Yargıtay Kararı 5. Ceza Dairesi 2015/2321 E. 2019/5150 K. 09.05.2019 T.

YARGITAY KARARI
DAİRE : 5. Ceza Dairesi
ESAS NO : 2015/2321
KARAR NO : 2019/5150
KARAR TARİHİ : 09.05.2019

MAHKEMESİ :Ağır Ceza Mahkemesi
SUÇ : Zincirleme basit zimmet
HÜKÜM : Mahkumiyet

Mahalli mahkemece verilen hüküm temyiz edilmekle dosya incelendi;
Sanık hakkında tayin olunan cezanın miktarına göre müdafin duruşmalı inceleme isteminin 5320 sayılı Kanunun 8/1. maddesi gözetilerek CMUK’nın 318. maddesi uyarınca reddiyle, incelemenin duruşmasız yapılmasına karar verildikten sonra gereği düşünüldü;
Yapılan yargılamaya, toplanıp karar yerinde gösterilen delillere, mahkemenin soruşturma sonuçlarına uygun olarak oluşan kanaat ve takdirine, incelenen dosya içeriğine göre yerinde görülmeyen sair temyiz itirazlarının reddine,
Ancak;
Yazı işleri müdürleri ile mübaşirlerin görev, sorumluluklarını düzenleyen ve suç tarihinde yürürlükte bulunan Hukuk Muhakemeleri Kanunu Yönetmeliğinin yazı işleri müdürünün görevlerine ilişkin 6/3-h maddesindeki ”Harcın hesaplanması ve hukuk mahkemeleri veznesi bulunmayan yerlerde tahsiline ilişkin işlemleri yapmak” hükmü ile mübaşirin görevlerine ilişkin 6/5-e maddesindeki ”Müzekkereler ve tebligatların ilgili kurum ya da kişilere ulaşmasını sağlamak üzere posta ve zimmet işlemlerini yerine getirmek”, yine suç tarihinden sonra yürürlüğe giren Bölge Adliye ve Adli Yargı İlk Derece Mahkemeleri ile Cumhuriyet Başsavcılıkları İdari ve Yazı İşleri Hizmetlerinin Yürütülmesine Dair Yönetmeliğin yazı işleri müdürünün görevlerine ilişkin 169/3-ğ maddesindeki benzer hüküm ile aynı maddenin 7. fıkrasındaki ”Yazı işleri müdürü, yerine getirmekle yükümlü olduğu görevleri yazı işleri hizmetlerinde görevli personele devredemez.”, 5. fıkrasındaki mübaşirin görevlerine ilişkin önceki yönetmelikle benzer düzenlemeler ile 263. maddesindeki ”Bu Yönetmelikte açık hüküm bulunmayan hâllerde Adalet Bakanlığı ve ilgili kurumlarca yürürlüğe konulan diğer yönetmeliklerin ilgili hükümleri uygulanır” hükmü ışığında 11/07/2015 tarihli Bölge İdare Mahkemeleri, İdare Mahkemeleri ve Vergi Mahkemelerinin İdari İşler İle Yazı İşleri Hizmetlerinin Yürütülmesi Usul ve Esaslarına İlişkin Yönetmeliğin harç ve masrafları almaya yetkili
olanlara ilişkin düzenlemesini içeren 89. maddesindeki ”Ön büro teşkilatı bulunan yerlerde bu iş yalnızca veznedara aittir.

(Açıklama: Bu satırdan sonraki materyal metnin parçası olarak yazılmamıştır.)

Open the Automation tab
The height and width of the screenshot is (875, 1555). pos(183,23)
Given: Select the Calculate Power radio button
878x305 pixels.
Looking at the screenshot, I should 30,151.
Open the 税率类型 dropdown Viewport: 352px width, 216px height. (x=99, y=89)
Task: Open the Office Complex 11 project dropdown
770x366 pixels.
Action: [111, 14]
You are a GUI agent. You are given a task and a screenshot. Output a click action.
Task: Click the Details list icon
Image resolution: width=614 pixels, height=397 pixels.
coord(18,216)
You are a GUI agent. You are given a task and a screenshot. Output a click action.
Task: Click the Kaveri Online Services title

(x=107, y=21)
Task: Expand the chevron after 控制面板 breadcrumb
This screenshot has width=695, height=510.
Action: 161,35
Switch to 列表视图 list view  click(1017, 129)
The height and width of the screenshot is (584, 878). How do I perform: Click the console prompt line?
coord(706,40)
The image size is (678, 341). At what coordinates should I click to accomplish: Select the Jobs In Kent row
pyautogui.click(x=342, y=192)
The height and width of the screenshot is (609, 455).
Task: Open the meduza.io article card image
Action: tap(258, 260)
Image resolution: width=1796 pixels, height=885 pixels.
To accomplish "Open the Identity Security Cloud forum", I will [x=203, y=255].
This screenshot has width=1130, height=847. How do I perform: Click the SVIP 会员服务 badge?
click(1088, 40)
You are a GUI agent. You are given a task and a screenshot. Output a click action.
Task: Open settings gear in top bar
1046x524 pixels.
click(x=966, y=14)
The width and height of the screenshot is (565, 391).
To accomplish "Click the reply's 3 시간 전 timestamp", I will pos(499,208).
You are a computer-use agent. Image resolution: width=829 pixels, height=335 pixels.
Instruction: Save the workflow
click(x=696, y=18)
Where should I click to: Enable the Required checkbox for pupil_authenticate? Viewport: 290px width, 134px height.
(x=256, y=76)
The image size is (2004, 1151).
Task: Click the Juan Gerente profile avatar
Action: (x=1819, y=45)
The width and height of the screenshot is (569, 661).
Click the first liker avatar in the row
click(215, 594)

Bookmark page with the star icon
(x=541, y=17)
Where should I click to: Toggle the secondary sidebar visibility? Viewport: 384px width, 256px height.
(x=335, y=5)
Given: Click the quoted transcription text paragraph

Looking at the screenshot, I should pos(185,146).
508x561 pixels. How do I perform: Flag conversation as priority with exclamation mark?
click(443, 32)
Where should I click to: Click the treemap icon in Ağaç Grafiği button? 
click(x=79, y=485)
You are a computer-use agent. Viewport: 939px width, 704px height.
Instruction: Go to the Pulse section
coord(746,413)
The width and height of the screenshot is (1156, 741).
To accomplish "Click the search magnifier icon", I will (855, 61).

Zabıt kâtipleri, memurlar veya mübaşirler, bir işlemin ifası için ödenmesi gerekli harç ve masrafları iş sahiplerinden alamazlar. Harç ve masrafların tahsili işi kendisine verilmiş olan yazı işleri müdürü, görev sebebiyle yerinden ayrıldığı zaman iş sahiplerinin beklememesi için başkanın onayı ile önlem alır.” ve son olarak da suç tarihinde yürürlükte bulunan Adalet Bakanlığı Teftiş Kurulu Yönetmeliğinin mahkeme veznelerinin denetimine ilişkin 67/1. maddesindeki ”Mahkeme veznelerinin sayım ve hesapların kontrolü ile denetimi bu Yönetmeliğin Dördüncü Kısmının Birinci, İkinci ve Üçüncü Bölümlerinde gösterilen esaslar dairesinde yapılır. Banka ve PTT vasıtasıyla mahkemelere gönderilen ve mutemet defteri ile yazı işleri müdürleri tarafından bu yerlerden alınan paralar vezne kayıtlarıyla karşılaştırılır.” şeklindeki düzenlemeler hep birlikte değerlendirildiğinde; …14. Asliye Hukuk Mahkemesinde mübaşir olarak görev yapan sanığın posta masrafları olarak adliye veznesi tarafından kendisine verilen paraların posta idaresine, bilirkişi ücreti olarak posta idaresinden aldığı paraları ise mahkeme veznesine teslimi hususlarında görevlendirilmesinin yasal olarak mümkün olmaması karşısında, suça konu paralar kendisine görevi nedeniyle tevdi edilmiş sayılamayacağından, eyleminin zimmet suçunu değil, hizmet sebebiyle güveni kötüye kullanma suçunu oluşturacağı gözetilmeden, yanılgılı değerlendirme sonucu yazılı şekilde hüküm kurulması,
TCK’nın 53. maddesinin Anayasa Mahkemesinin 08/10/2015 tarihli ve 2014/140 Esas, 2015/85 Karar sayılı ilamı doğrultusunda uygulanması lüzumu,
Suçu 5237 sayılı Yasanın 53/1-a maddesindeki hak ve yetkileri kötüye kullanmak suretiyle işlediği kabul edilen sanık hakkında aynı Kanunun 53/5. maddesi uyarınca hak yoksunluğuna karar verilmesi gerektiğinin gözetilmemesi,
Kanuna aykırı, sanık müdafin temyiz itirazları bu itibarla yerinde görüldüğünden hükmün 5320 sayılı Kanunun 8/1. maddesi de gözetilerek CMUK’nın 321 ve 326/son maddeleri uyarınca BOZULMASINA, 09/05/2019 tarihinde oy birliğiyle karar verildi.